What is wanted is every line below from the one with "Instruction: Click the 重置 button" up to and including the one with "Where should I click to: Expand", retyped exactly, pictures excluded, nothing else.

**Material for the task:**
++++++++

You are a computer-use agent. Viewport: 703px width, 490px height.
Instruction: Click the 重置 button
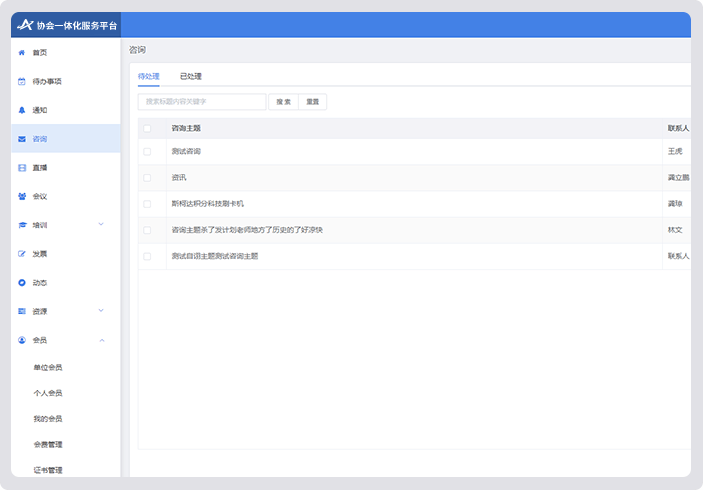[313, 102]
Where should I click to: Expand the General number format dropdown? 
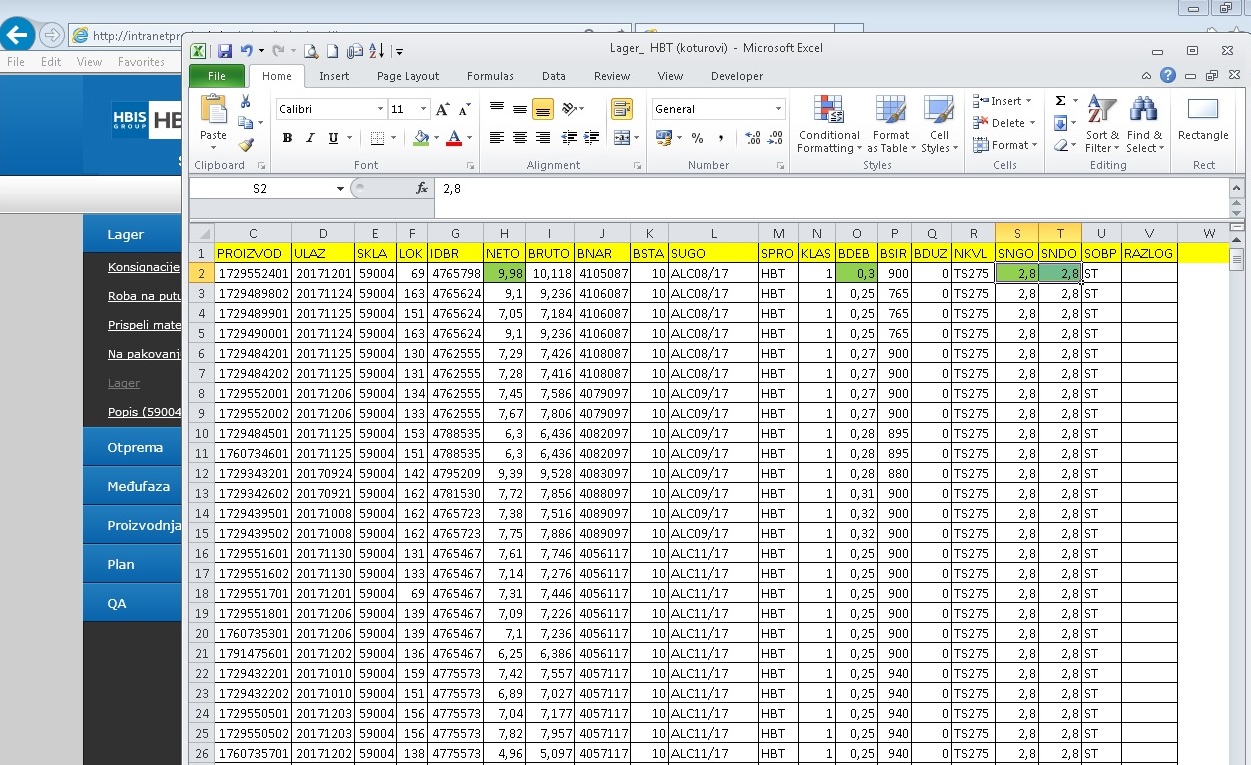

++++++++

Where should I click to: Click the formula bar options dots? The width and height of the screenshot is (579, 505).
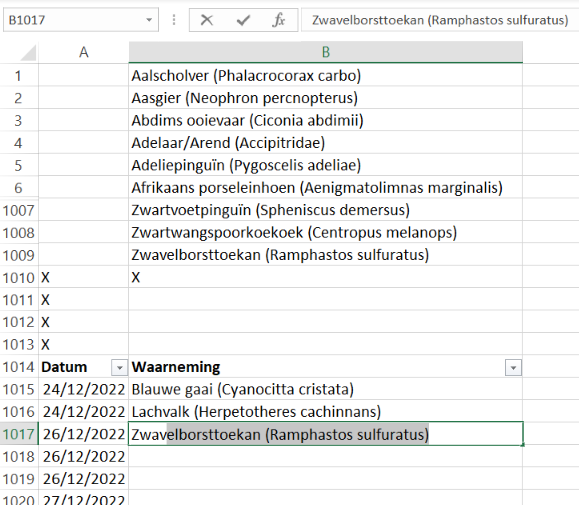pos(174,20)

++++++++

**Reply:**
Instruction: Click the 重置 button
[313, 102]
Where should I click to: Expand the General number format dropdown? 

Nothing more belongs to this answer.